Por tanto Shimizu no la condena, sino que se dedica, como hacían Naruse o Mizoguchi, a celebrar la fuerza y dedicación de la mujer independiente y su poder para cambiar el curso de las cosas por sí misma; mientras tanto los hombres, también como hacía éste último, son esbozados con malicia, unos mentirosos, infieles, descarados o simplemente patéticos individuos (Henry, que recurre al alcohol como parche de su cobardía, o ese artista que convive en el lupanar con Sunako, y quien actúa más como una débil y obediente sirvienta que como un hombre).

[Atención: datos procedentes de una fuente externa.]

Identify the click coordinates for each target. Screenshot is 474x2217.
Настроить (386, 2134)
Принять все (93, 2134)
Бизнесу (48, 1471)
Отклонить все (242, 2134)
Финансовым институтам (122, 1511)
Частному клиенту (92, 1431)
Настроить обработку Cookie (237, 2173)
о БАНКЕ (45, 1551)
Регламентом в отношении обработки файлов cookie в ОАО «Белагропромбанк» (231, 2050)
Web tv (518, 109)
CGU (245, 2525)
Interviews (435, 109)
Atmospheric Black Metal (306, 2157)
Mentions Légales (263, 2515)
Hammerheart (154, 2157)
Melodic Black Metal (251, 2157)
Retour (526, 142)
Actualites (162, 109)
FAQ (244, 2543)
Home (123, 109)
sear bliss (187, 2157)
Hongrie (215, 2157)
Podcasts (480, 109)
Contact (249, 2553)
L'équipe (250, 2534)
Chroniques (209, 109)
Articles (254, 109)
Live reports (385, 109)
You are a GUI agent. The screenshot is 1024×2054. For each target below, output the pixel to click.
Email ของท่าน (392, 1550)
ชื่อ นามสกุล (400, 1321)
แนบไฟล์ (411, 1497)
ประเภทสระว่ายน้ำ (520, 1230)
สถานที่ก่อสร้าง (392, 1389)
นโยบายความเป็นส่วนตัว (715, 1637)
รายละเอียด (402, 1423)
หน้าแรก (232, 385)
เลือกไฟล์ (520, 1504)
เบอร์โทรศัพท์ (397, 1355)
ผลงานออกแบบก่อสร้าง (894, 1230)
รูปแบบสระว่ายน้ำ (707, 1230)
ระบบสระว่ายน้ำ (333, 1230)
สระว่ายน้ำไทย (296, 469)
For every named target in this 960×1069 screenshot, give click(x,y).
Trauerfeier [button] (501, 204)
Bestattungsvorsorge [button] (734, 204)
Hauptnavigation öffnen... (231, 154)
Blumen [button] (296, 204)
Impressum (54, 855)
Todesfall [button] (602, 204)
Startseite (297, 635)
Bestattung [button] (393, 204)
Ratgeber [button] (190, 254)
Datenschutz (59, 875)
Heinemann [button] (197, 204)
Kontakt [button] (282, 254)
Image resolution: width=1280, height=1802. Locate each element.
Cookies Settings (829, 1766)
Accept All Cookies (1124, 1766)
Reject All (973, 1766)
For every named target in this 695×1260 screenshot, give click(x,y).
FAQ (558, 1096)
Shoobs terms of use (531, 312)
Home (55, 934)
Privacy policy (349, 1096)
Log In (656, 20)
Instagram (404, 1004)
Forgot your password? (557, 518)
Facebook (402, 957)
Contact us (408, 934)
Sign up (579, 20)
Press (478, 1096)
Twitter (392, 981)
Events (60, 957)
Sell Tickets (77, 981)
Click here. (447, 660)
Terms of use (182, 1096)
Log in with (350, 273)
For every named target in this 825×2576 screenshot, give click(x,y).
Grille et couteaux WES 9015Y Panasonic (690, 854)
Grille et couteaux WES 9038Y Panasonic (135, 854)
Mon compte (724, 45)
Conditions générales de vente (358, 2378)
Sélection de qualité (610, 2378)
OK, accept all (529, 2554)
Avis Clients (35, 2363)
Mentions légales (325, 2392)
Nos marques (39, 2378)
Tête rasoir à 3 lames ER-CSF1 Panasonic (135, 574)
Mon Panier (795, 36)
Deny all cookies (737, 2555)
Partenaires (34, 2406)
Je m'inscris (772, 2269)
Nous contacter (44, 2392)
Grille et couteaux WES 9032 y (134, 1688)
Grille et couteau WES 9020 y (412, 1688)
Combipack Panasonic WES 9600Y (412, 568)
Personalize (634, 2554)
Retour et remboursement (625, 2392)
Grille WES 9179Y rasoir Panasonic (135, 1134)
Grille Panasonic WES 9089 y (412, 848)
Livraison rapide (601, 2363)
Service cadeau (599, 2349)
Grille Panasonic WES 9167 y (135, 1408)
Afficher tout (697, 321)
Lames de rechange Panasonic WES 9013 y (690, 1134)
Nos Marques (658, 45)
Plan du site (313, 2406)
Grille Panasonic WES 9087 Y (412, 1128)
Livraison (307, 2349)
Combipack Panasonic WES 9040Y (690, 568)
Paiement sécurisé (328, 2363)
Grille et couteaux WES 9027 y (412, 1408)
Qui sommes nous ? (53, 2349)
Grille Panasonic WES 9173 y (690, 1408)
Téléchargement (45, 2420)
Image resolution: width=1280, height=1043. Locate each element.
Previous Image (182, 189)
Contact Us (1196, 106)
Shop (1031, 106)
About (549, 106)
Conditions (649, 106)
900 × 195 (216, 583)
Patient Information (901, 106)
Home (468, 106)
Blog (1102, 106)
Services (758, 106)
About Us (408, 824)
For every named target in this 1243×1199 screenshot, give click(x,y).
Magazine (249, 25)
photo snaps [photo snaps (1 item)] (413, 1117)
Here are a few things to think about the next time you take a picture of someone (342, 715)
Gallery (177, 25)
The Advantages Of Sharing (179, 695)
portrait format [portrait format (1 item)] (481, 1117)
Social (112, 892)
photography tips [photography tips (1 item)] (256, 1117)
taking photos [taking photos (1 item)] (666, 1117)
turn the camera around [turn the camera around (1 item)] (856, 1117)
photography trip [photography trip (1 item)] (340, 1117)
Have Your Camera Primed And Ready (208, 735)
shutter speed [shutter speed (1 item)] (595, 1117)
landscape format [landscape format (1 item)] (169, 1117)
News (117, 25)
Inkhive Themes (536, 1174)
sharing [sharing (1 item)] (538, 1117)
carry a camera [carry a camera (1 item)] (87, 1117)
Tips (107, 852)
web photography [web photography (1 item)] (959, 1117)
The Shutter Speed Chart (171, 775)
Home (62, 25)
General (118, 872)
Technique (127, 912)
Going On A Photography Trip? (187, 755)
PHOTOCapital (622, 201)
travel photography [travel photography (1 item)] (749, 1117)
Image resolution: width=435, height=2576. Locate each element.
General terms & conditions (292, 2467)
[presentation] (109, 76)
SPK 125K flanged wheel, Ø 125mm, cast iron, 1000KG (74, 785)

Da vida a esta protagonista a veces demasiado obstinada una perfecta Michiko Oikawa, estrella de Shochiku en aquellos años y exprimida en las garras de Shimizu para conseguir una interpretación de lo más auténtica, dejando en un segundo plano a otros tan solventes como Ranko Sawa, Tatsuo Saito (actor fetiche de Ozu en sus primeros años), Yukiko Inoue y Ureo Egawa, amigo íntimo del autor Kitabayashi. Si bien el argumento no deja de ser un melodrama áspero e intimista algo plano, la fuerza visual de sus imágenes sitúa a esta obra por encima de otras de igual temática y discurso.

Más cerca de Mizoguchi y de las formas de otros grandes del género como John Stahl, Alfred Green, Frank Borzage o sus compatriotas Shimazu y Gosho, el director consigue una película no brillante como pudo serlo "Fue no Shiratama" (que terminaba en el mismo escenario y además contaba con Oikawa en el reparto), pero realmente notable en aquella primera etapa, antes de que el amargo neorrealismo y los niños invadieran su cine...
Recalco la gran intensidad y emoción que logra en la escena de la iglesia, y sobre todo ese magnífico clímax y punto de inflexión que es el reencuentro entre Sunako y Yoko. Mizoguchi tenía razón, Shimizu era un genio.